The Leptospira bacteria multiply rapidly upon entering the bloodstream through a cut in the skin or through mucous membranes. From there it spreads to other tissues and organs, including:

  • eyes
  • spleen
  • nervous system
  • genital tract
  • liver and kidneys

The organism clears from most other organs as the body fights the infection; however, it can remain in the kidneys and be shed for weeks or months thereafter in the urine. Depending upon the strain of the disease, the amount of damage done to internal organs is variable. Recovery begins 7 to 8 days after the infection if damage to the liver and kidneys is not too severe. Depending upon the strain, either kidney or liver disease can develop. Dogs younger than 6 months usually develop liver disease no matter what the strain involved.

Symptoms Vary In Severity

Muscle tenderness, shivering and a fever of 103 to 104 degrees are usually the first signs of acute infection, followed by vomiting and rapid dehydration. Some severely infected dogs develop hypothermia and depression and may die before kidney or liver disease can develop.

Subacute symptoms include:

  • anorexia
  • fever
  • dehydration
  • muscle pain
  • kidney pain
  • vomiting 
  • increased thirst

Dogs with kidney or liver involvement may show improvement in organ function after 2 to 3 weeks or they may develop chronic renal failure. The majority of cases of leptospiral infections are usually chronic or subclinical. Unfortunately, a dog with a chronic infection can show no outward signs but can shed the bacteria in his urine for months or even years, thereby infecting other animals.

Diagnosis and Treatment of Leptospirosis in Dogs

A blood test is the best diagnostic tool even though a false negative can occur after the first 10 days of infection. A urine test is not accurate since the bacteria are constantly being shed through the urine.

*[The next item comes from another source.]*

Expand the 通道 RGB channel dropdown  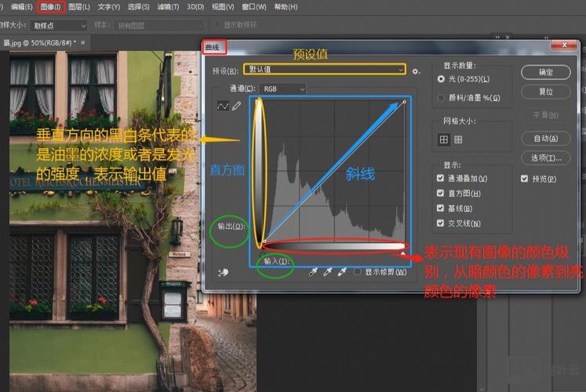point(281,89)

The first part of treatment consists of antibiotics, such as penicillin and then doxycycline to cure and prevent a long-term carrier state. Fluid replacement and controlling vomiting along with treating liver and kidney problems is the secondary part. Prevention involves keeping away from infected water sources and animals. Vaccines also work for about 6 to 8 months, but cannot prevent every strain. It is important to determine the strain prevalent in your area and act accordingly.